Kepala SMAN 6 Garut, Dadang Mulyadi, secara tegas membantah adanya praktik perundungan di lingkungan sekolahnya.
Ia menyatakan persoalan yang menimpa Priya “berakar pada masalah akademik”, tepatnya karena Priya tidak naik kelas setelah tujuh mata pelajaran dinilai tidak tuntas.
"Kita bahkan selalu mengupayakan bagaimana caranya supaya korban tidak tertinggal dari segi pelajaran," terangnya.
Menurut Dadang, keputusan akademik itu telah dikomunikasikan kepada orang tua sebelum diumumkan.
Sementara itu, wali kelas Priya, Yulia Wulandari, mengatakan dirinya terkejut saat kabar meninggalnya sang siswa dikaitkan dengan bullying.

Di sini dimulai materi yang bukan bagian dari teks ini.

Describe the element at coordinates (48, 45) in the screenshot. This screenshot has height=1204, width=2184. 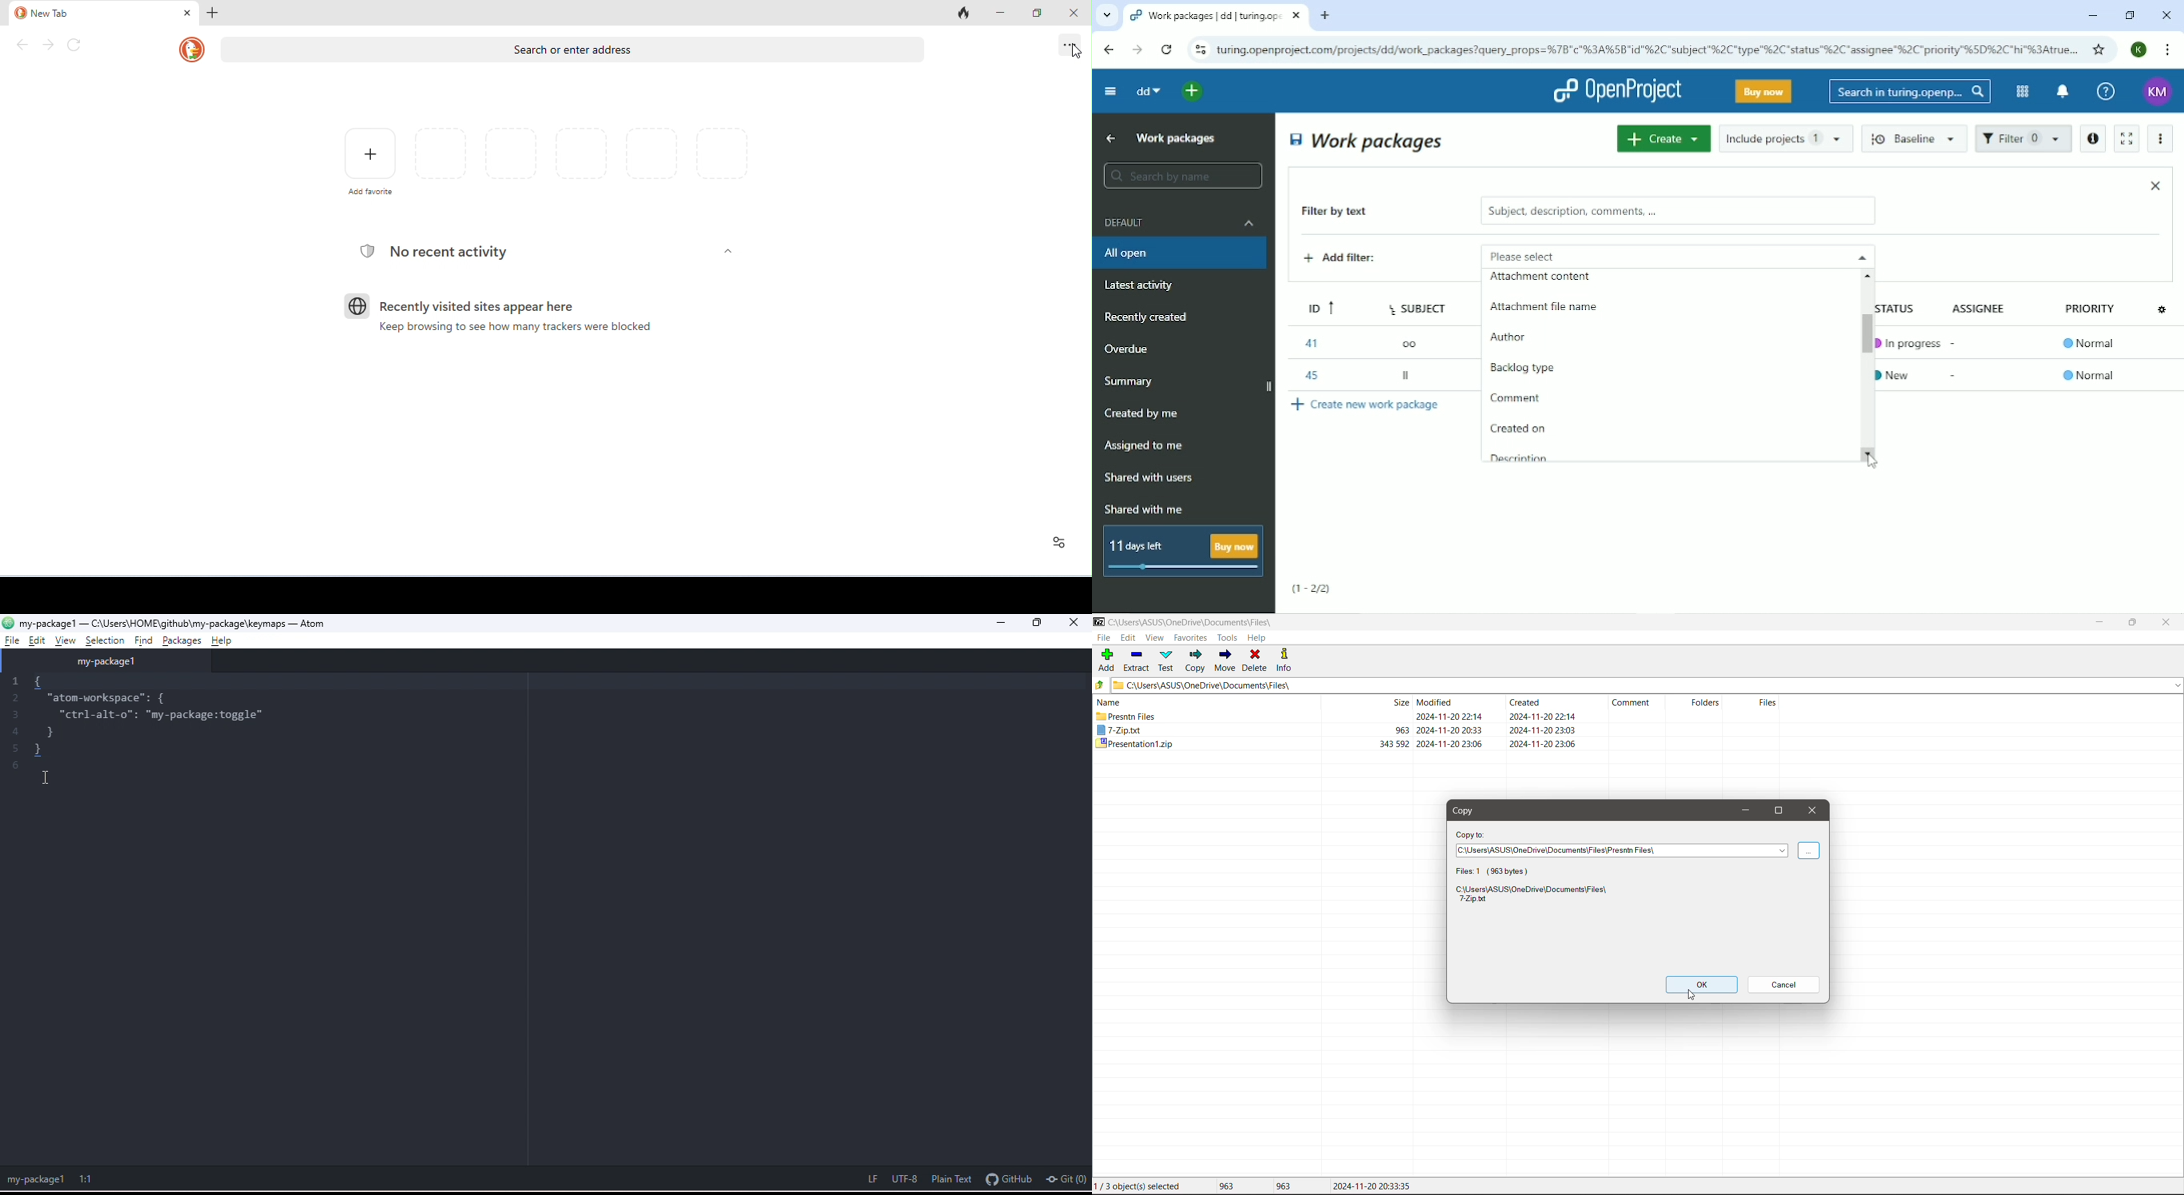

Ia menyebut, tidak melihat tanda-tanda tekanan dari teman sebaya, dan menegaskan guru aktif membantu Priya mengejar ketertinggalan pelajaran.
Yulia juga mengaku, kerap menerima curhatan dari ibu Priya tentang perubahan perilaku anaknya, termasuk soal relasi pertemanan dan asmara, yang disebut memengaruhi fokus belajar.
"Orang tuanya sering cerita kenapa anaknya jadi berubah sejak masuk sekolah," ungkap dia.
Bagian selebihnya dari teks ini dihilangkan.